→ **Work instruction**
Restate the full set of records exactly, without adding or dropping a word.

Data entries:
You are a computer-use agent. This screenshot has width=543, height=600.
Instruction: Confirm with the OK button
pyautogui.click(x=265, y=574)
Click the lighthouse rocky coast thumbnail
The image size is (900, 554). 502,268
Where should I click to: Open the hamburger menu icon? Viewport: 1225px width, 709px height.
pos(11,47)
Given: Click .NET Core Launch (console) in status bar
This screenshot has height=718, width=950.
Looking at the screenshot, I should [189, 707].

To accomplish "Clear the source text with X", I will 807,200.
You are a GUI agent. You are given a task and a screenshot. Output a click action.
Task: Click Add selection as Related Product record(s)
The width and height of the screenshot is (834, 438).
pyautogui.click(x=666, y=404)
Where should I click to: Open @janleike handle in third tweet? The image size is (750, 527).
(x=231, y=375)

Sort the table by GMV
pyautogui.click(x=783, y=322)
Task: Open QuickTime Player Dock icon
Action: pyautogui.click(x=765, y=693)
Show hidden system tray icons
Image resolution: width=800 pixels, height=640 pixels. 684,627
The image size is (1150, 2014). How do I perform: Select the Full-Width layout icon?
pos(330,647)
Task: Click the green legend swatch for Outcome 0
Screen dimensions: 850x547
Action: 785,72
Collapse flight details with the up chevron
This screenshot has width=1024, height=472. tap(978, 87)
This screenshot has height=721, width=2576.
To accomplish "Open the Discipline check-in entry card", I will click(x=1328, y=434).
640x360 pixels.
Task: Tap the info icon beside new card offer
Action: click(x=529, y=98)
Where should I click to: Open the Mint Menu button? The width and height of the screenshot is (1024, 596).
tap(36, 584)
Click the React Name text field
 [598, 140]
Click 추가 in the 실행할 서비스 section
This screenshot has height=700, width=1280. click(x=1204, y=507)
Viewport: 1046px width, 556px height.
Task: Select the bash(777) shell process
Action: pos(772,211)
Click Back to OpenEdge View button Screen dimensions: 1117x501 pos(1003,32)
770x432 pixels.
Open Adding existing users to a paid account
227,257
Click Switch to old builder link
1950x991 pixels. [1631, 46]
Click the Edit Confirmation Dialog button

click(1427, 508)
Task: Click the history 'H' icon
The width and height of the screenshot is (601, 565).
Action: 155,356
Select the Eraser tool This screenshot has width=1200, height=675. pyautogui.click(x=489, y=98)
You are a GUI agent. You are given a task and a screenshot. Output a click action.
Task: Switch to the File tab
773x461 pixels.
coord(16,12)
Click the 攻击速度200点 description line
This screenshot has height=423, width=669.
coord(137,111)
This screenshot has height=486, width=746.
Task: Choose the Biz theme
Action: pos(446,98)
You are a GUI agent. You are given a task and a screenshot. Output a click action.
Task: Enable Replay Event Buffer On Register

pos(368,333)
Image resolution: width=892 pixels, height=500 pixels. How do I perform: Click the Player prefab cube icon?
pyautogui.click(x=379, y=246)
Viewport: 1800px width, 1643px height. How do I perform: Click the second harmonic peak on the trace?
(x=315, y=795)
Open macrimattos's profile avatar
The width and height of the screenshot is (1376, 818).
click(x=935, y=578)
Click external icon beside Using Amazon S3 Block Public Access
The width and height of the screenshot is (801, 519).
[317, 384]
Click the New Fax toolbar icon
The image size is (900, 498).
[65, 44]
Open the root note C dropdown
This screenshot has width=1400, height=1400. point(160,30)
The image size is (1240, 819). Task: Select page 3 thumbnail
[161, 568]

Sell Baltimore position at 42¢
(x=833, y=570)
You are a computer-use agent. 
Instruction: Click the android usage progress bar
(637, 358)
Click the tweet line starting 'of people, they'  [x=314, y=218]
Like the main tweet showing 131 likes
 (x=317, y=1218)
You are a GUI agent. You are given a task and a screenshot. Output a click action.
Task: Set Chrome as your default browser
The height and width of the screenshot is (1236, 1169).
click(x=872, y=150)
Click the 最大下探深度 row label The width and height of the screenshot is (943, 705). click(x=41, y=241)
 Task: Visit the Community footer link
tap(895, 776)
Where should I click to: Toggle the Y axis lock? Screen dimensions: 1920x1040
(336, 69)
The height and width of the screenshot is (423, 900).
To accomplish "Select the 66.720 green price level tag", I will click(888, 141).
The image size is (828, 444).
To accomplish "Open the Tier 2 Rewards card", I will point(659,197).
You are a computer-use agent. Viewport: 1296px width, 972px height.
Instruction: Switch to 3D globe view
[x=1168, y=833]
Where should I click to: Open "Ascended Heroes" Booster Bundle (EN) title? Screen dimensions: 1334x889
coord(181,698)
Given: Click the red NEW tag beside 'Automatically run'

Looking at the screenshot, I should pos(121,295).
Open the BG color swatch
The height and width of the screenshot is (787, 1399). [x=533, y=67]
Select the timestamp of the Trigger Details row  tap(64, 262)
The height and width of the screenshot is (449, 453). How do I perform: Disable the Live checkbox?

→ **Exercise output**
You are a computer-use agent. This screenshot has width=543, height=600.
Instruction: Confirm with the OK button
pyautogui.click(x=265, y=574)
Click the lighthouse rocky coast thumbnail
The image size is (900, 554). 502,268
Where should I click to: Open the hamburger menu icon? Viewport: 1225px width, 709px height.
pos(11,47)
Given: Click .NET Core Launch (console) in status bar
This screenshot has height=718, width=950.
Looking at the screenshot, I should [189, 707].

To accomplish "Clear the source text with X", I will 807,200.
You are a GUI agent. You are given a task and a screenshot. Output a click action.
Task: Click Add selection as Related Product record(s)
The width and height of the screenshot is (834, 438).
pyautogui.click(x=666, y=404)
Where should I click to: Open @janleike handle in third tweet? The image size is (750, 527).
(x=231, y=375)

Sort the table by GMV
pyautogui.click(x=783, y=322)
Task: Open QuickTime Player Dock icon
Action: pyautogui.click(x=765, y=693)
Show hidden system tray icons
Image resolution: width=800 pixels, height=640 pixels. 684,627
The image size is (1150, 2014). How do I perform: Select the Full-Width layout icon?
pos(330,647)
Task: Click the green legend swatch for Outcome 0
Screen dimensions: 850x547
Action: 785,72
Collapse flight details with the up chevron
This screenshot has width=1024, height=472. tap(978, 87)
This screenshot has height=721, width=2576.
To accomplish "Open the Discipline check-in entry card", I will click(x=1328, y=434).
640x360 pixels.
Task: Tap the info icon beside new card offer
Action: click(x=529, y=98)
Where should I click to: Open the Mint Menu button? The width and height of the screenshot is (1024, 596).
tap(36, 584)
Click the React Name text field
 [598, 140]
Click 추가 in the 실행할 서비스 section
This screenshot has height=700, width=1280. click(x=1204, y=507)
Viewport: 1046px width, 556px height.
Task: Select the bash(777) shell process
Action: pos(772,211)
Click Back to OpenEdge View button Screen dimensions: 1117x501 pos(1003,32)
770x432 pixels.
Open Adding existing users to a paid account
227,257
Click Switch to old builder link
1950x991 pixels. [1631, 46]
Click the Edit Confirmation Dialog button

click(1427, 508)
Task: Click the history 'H' icon
The width and height of the screenshot is (601, 565).
Action: 155,356
Select the Eraser tool This screenshot has width=1200, height=675. pyautogui.click(x=489, y=98)
You are a GUI agent. You are given a task and a screenshot. Output a click action.
Task: Switch to the File tab
773x461 pixels.
coord(16,12)
Click the 攻击速度200点 description line
This screenshot has height=423, width=669.
coord(137,111)
This screenshot has height=486, width=746.
Task: Choose the Biz theme
Action: pos(446,98)
You are a GUI agent. You are given a task and a screenshot. Output a click action.
Task: Enable Replay Event Buffer On Register

pos(368,333)
Image resolution: width=892 pixels, height=500 pixels. How do I perform: Click the Player prefab cube icon?
pyautogui.click(x=379, y=246)
Viewport: 1800px width, 1643px height. How do I perform: Click the second harmonic peak on the trace?
(x=315, y=795)
Open macrimattos's profile avatar
The width and height of the screenshot is (1376, 818).
click(x=935, y=578)
Click external icon beside Using Amazon S3 Block Public Access
The width and height of the screenshot is (801, 519).
[317, 384]
Click the New Fax toolbar icon
The image size is (900, 498).
[65, 44]
Open the root note C dropdown
This screenshot has width=1400, height=1400. point(160,30)
The image size is (1240, 819). Task: Select page 3 thumbnail
[161, 568]

Sell Baltimore position at 42¢
(x=833, y=570)
You are a computer-use agent. 
Instruction: Click the android usage progress bar
(637, 358)
Click the tweet line starting 'of people, they'  [x=314, y=218]
Like the main tweet showing 131 likes
 (x=317, y=1218)
You are a GUI agent. You are given a task and a screenshot. Output a click action.
Task: Set Chrome as your default browser
The height and width of the screenshot is (1236, 1169).
click(x=872, y=150)
Click the 最大下探深度 row label The width and height of the screenshot is (943, 705). click(x=41, y=241)
 Task: Visit the Community footer link
tap(895, 776)
Where should I click to: Toggle the Y axis lock? Screen dimensions: 1920x1040
(336, 69)
The height and width of the screenshot is (423, 900).
To accomplish "Select the 66.720 green price level tag", I will click(888, 141).
The image size is (828, 444).
To accomplish "Open the Tier 2 Rewards card", I will point(659,197).
You are a computer-use agent. Viewport: 1296px width, 972px height.
Instruction: Switch to 3D globe view
[x=1168, y=833]
Where should I click to: Open "Ascended Heroes" Booster Bundle (EN) title? Screen dimensions: 1334x889
coord(181,698)
Given: Click the red NEW tag beside 'Automatically run'

Looking at the screenshot, I should pos(121,295).
Open the BG color swatch
The height and width of the screenshot is (787, 1399). [x=533, y=67]
Select the timestamp of the Trigger Details row  tap(64, 262)
The height and width of the screenshot is (449, 453). How do I perform: Disable the Live checkbox?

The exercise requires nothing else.